◆ **THE PROBLEM**
Only lines holding the word "link" are wanted. Copy them from the listing below.

◆ **SUPPLIED ENTRIES**
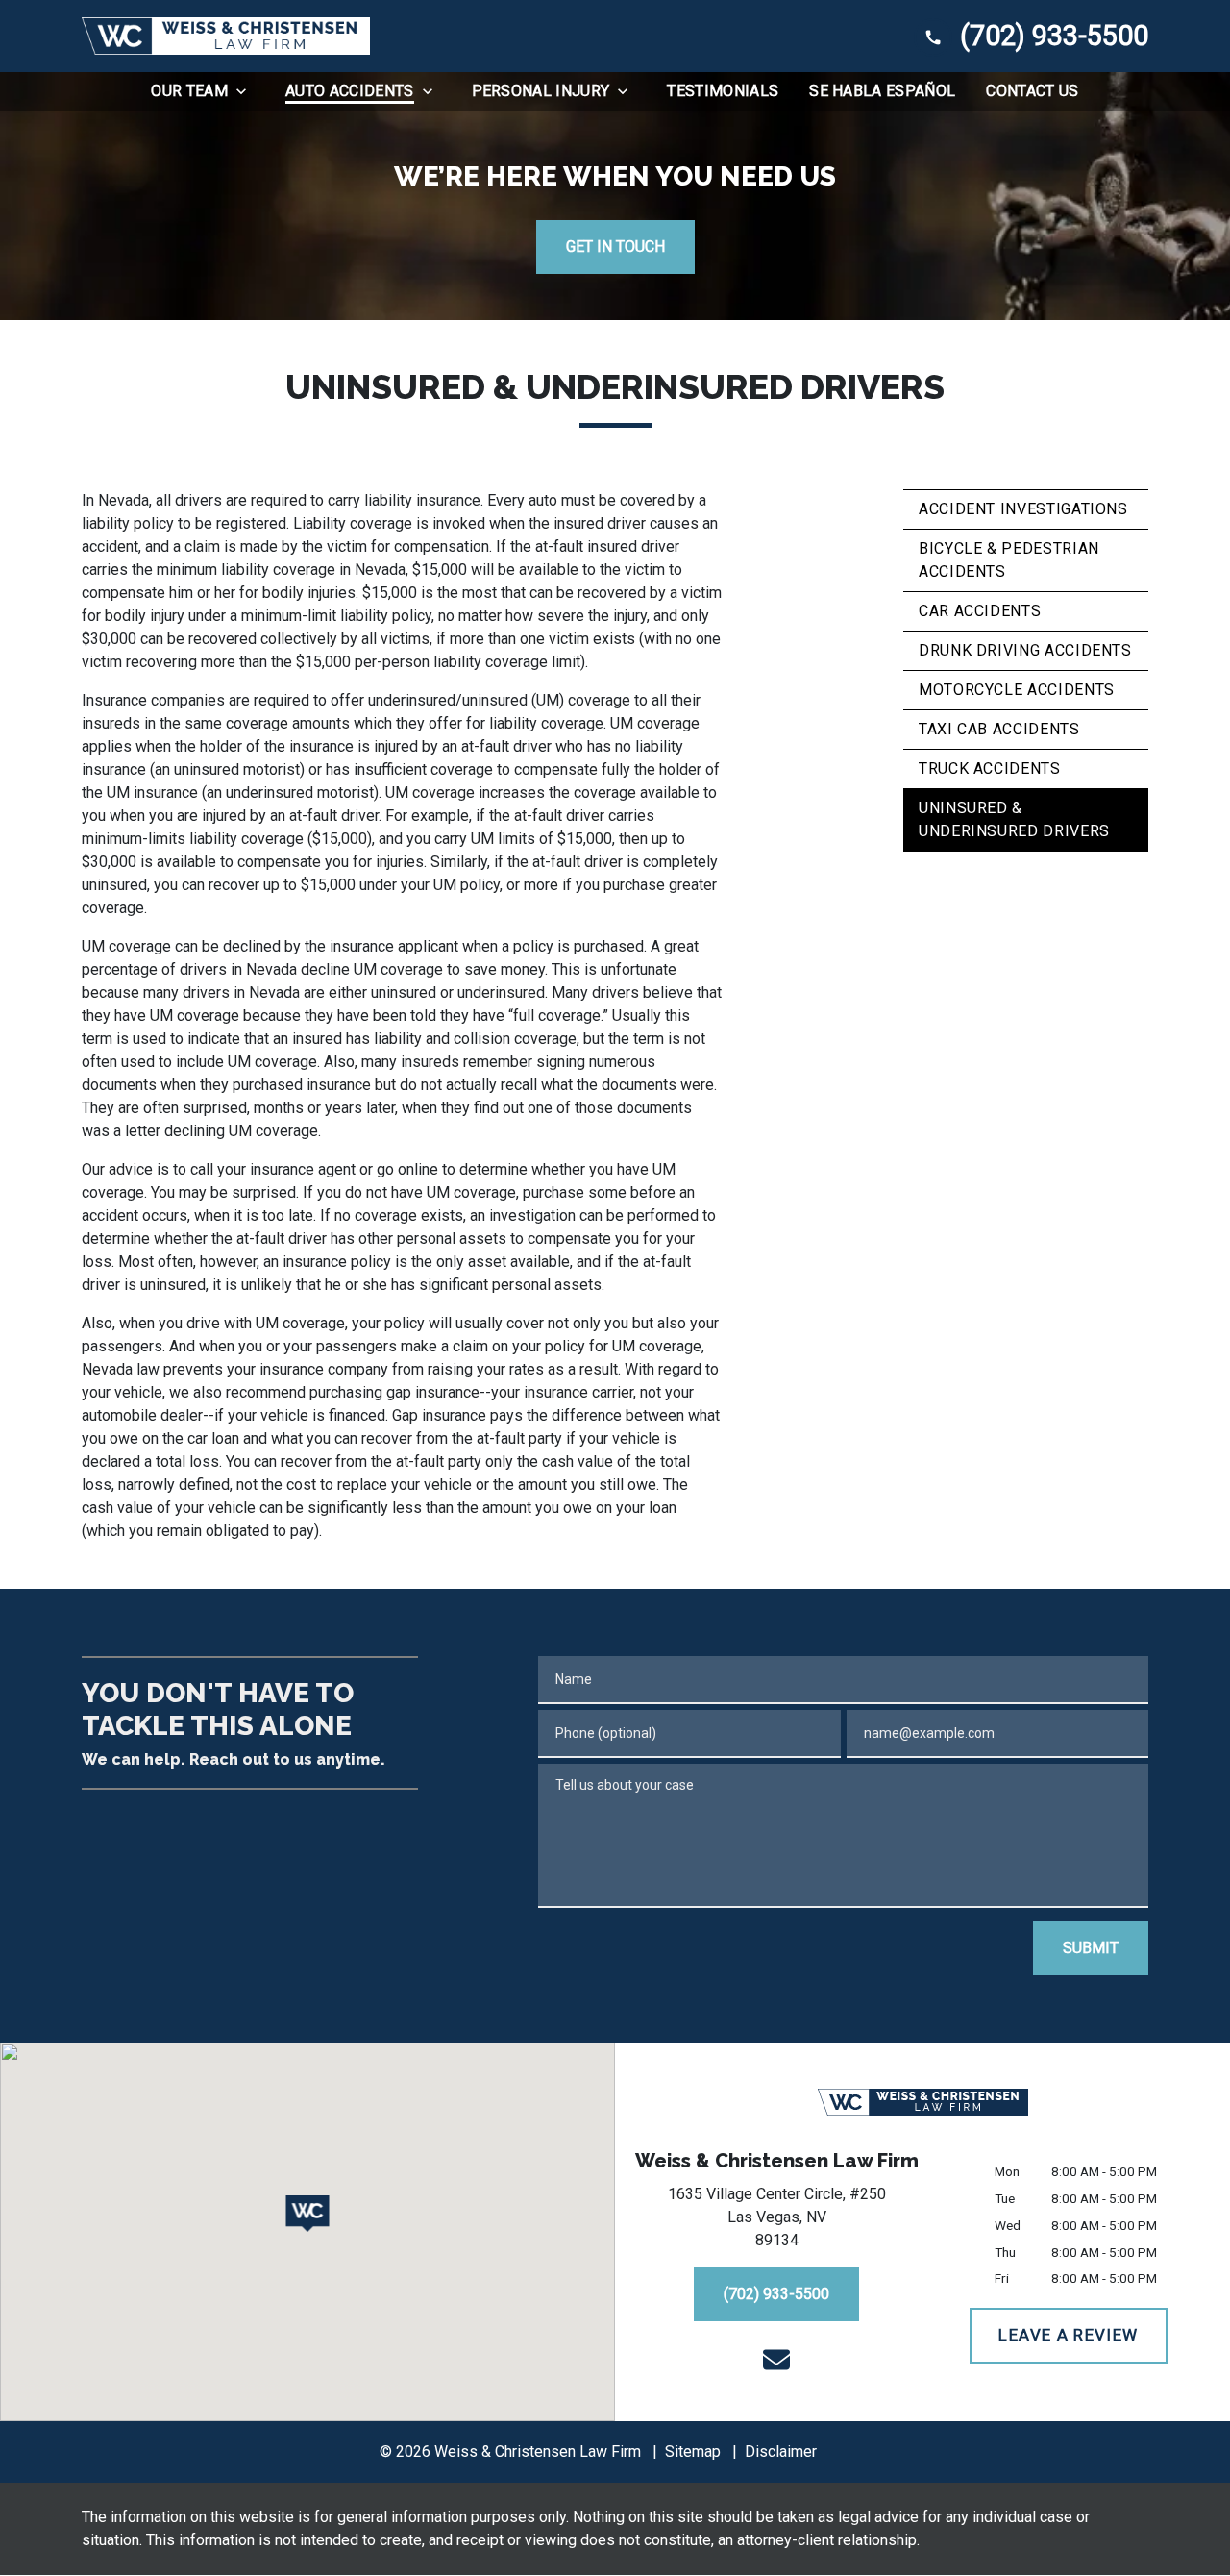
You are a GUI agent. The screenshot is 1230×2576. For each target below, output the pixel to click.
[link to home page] (226, 35)
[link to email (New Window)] (776, 2359)
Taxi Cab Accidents (999, 729)
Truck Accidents (990, 768)
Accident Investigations (1023, 509)
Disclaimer (781, 2451)
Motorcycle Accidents (1017, 690)
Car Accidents (980, 611)
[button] (308, 2213)
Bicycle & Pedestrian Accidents (1009, 560)
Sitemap (693, 2451)
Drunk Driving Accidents (1025, 650)
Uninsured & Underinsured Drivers (1014, 819)
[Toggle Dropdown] (247, 91)
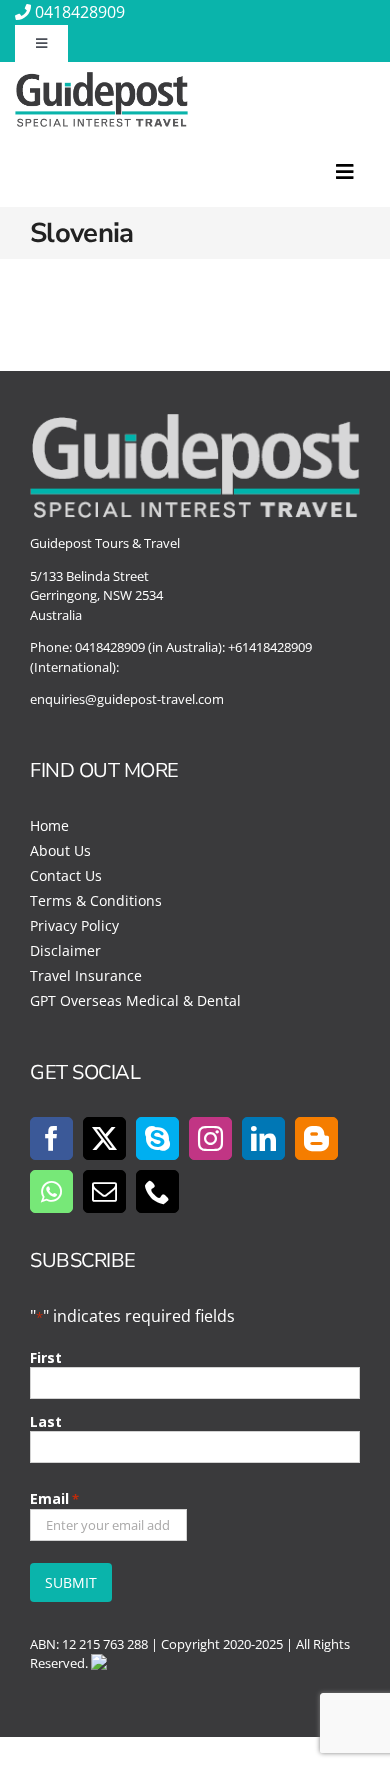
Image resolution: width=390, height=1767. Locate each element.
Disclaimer (65, 950)
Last (46, 1421)
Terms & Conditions (96, 900)
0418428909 (80, 12)
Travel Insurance (86, 975)
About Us (60, 850)
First (46, 1357)
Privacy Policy (74, 925)
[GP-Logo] (101, 80)
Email (54, 1498)
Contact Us (66, 875)
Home (49, 825)
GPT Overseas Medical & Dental (135, 1000)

◆ **ANSWER SPACE**
[link to home page] (226, 35)
[link to email (New Window)] (776, 2359)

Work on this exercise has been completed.